The answer is all of the data, repeated exactly.
++++ RECORDS TO PROCESS ++++
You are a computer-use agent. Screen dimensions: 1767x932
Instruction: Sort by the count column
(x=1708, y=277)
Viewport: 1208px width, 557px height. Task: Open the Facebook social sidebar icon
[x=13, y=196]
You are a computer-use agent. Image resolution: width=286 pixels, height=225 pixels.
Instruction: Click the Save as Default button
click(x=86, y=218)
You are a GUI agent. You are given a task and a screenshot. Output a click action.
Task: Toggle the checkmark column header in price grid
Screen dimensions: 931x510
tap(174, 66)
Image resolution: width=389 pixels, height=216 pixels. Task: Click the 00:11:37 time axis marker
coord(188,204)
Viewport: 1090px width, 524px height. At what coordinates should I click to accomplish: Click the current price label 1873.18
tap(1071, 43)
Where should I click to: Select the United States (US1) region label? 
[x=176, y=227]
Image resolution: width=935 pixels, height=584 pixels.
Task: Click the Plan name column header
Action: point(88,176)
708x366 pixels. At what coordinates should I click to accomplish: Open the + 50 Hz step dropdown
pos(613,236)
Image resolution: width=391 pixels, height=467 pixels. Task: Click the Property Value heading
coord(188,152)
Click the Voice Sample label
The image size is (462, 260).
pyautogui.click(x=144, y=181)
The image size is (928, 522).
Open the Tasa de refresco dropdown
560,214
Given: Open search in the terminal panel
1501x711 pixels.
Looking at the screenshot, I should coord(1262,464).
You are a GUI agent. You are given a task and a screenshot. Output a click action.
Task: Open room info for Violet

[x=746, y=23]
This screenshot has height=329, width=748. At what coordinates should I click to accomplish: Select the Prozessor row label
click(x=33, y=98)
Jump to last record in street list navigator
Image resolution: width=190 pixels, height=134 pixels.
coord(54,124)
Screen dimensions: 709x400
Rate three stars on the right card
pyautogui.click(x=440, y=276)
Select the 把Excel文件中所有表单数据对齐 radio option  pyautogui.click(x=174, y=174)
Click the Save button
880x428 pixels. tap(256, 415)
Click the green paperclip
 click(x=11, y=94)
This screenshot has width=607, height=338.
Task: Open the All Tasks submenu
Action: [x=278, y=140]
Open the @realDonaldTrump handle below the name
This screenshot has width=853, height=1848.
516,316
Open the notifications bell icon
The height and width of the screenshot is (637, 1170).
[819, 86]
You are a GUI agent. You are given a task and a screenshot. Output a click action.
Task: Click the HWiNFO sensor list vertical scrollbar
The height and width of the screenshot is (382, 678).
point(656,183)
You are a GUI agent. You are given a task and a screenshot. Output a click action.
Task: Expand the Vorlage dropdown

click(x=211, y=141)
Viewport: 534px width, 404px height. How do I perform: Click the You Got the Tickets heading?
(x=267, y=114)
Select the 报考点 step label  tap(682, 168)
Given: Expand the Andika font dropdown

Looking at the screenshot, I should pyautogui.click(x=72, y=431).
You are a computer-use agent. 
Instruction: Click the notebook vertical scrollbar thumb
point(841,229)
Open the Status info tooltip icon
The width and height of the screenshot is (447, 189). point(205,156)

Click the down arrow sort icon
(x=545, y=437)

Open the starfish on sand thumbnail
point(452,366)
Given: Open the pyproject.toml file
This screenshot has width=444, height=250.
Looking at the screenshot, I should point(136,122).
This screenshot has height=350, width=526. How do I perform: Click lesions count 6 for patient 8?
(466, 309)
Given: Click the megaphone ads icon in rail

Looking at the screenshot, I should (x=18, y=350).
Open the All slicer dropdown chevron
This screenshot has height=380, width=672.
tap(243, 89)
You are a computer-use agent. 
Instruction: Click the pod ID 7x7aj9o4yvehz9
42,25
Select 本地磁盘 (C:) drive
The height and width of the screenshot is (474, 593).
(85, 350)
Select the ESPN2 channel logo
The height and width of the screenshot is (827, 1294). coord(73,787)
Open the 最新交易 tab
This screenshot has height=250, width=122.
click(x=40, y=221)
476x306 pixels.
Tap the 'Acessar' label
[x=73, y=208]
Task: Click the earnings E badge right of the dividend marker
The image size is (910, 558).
++++
## THE ANSWER
You are a computer-use agent. Screen dimensions: 1767x932
Instruction: Sort by the count column
(x=1708, y=277)
Viewport: 1208px width, 557px height. Task: Open the Facebook social sidebar icon
[x=13, y=196]
You are a computer-use agent. Image resolution: width=286 pixels, height=225 pixels.
Instruction: Click the Save as Default button
click(x=86, y=218)
You are a GUI agent. You are given a task and a screenshot. Output a click action.
Task: Toggle the checkmark column header in price grid
Screen dimensions: 931x510
tap(174, 66)
Image resolution: width=389 pixels, height=216 pixels. Task: Click the 00:11:37 time axis marker
coord(188,204)
Viewport: 1090px width, 524px height. At what coordinates should I click to accomplish: Click the current price label 1873.18
tap(1071, 43)
Where should I click to: Select the United States (US1) region label? 
[x=176, y=227]
Image resolution: width=935 pixels, height=584 pixels.
Task: Click the Plan name column header
Action: point(88,176)
708x366 pixels. At what coordinates should I click to accomplish: Open the + 50 Hz step dropdown
pos(613,236)
Image resolution: width=391 pixels, height=467 pixels. Task: Click the Property Value heading
coord(188,152)
Click the Voice Sample label
The image size is (462, 260).
pyautogui.click(x=144, y=181)
The image size is (928, 522).
Open the Tasa de refresco dropdown
560,214
Given: Open search in the terminal panel
1501x711 pixels.
Looking at the screenshot, I should coord(1262,464).
You are a GUI agent. You are given a task and a screenshot. Output a click action.
Task: Open room info for Violet

[x=746, y=23]
This screenshot has height=329, width=748. At what coordinates should I click to accomplish: Select the Prozessor row label
click(x=33, y=98)
Jump to last record in street list navigator
Image resolution: width=190 pixels, height=134 pixels.
coord(54,124)
Screen dimensions: 709x400
Rate three stars on the right card
pyautogui.click(x=440, y=276)
Select the 把Excel文件中所有表单数据对齐 radio option  pyautogui.click(x=174, y=174)
Click the Save button
880x428 pixels. tap(256, 415)
Click the green paperclip
 click(x=11, y=94)
This screenshot has width=607, height=338.
Task: Open the All Tasks submenu
Action: [x=278, y=140]
Open the @realDonaldTrump handle below the name
This screenshot has width=853, height=1848.
516,316
Open the notifications bell icon
The height and width of the screenshot is (637, 1170).
[819, 86]
You are a GUI agent. You are given a task and a screenshot. Output a click action.
Task: Click the HWiNFO sensor list vertical scrollbar
The height and width of the screenshot is (382, 678).
point(656,183)
You are a GUI agent. You are given a task and a screenshot. Output a click action.
Task: Expand the Vorlage dropdown

click(x=211, y=141)
Viewport: 534px width, 404px height. How do I perform: Click the You Got the Tickets heading?
(x=267, y=114)
Select the 报考点 step label  tap(682, 168)
Given: Expand the Andika font dropdown

Looking at the screenshot, I should pyautogui.click(x=72, y=431).
You are a computer-use agent. 
Instruction: Click the notebook vertical scrollbar thumb
point(841,229)
Open the Status info tooltip icon
The width and height of the screenshot is (447, 189). point(205,156)

Click the down arrow sort icon
(x=545, y=437)

Open the starfish on sand thumbnail
point(452,366)
Given: Open the pyproject.toml file
This screenshot has width=444, height=250.
Looking at the screenshot, I should point(136,122).
This screenshot has height=350, width=526. How do I perform: Click lesions count 6 for patient 8?
(466, 309)
Given: Click the megaphone ads icon in rail

Looking at the screenshot, I should (x=18, y=350).
Open the All slicer dropdown chevron
This screenshot has height=380, width=672.
tap(243, 89)
You are a computer-use agent. 
Instruction: Click the pod ID 7x7aj9o4yvehz9
42,25
Select 本地磁盘 (C:) drive
The height and width of the screenshot is (474, 593).
(85, 350)
Select the ESPN2 channel logo
The height and width of the screenshot is (827, 1294). coord(73,787)
Open the 最新交易 tab
This screenshot has height=250, width=122.
click(x=40, y=221)
476x306 pixels.
Tap the 'Acessar' label
[x=73, y=208]
Task: Click the earnings E badge right of the dividend marker
The image size is (910, 558).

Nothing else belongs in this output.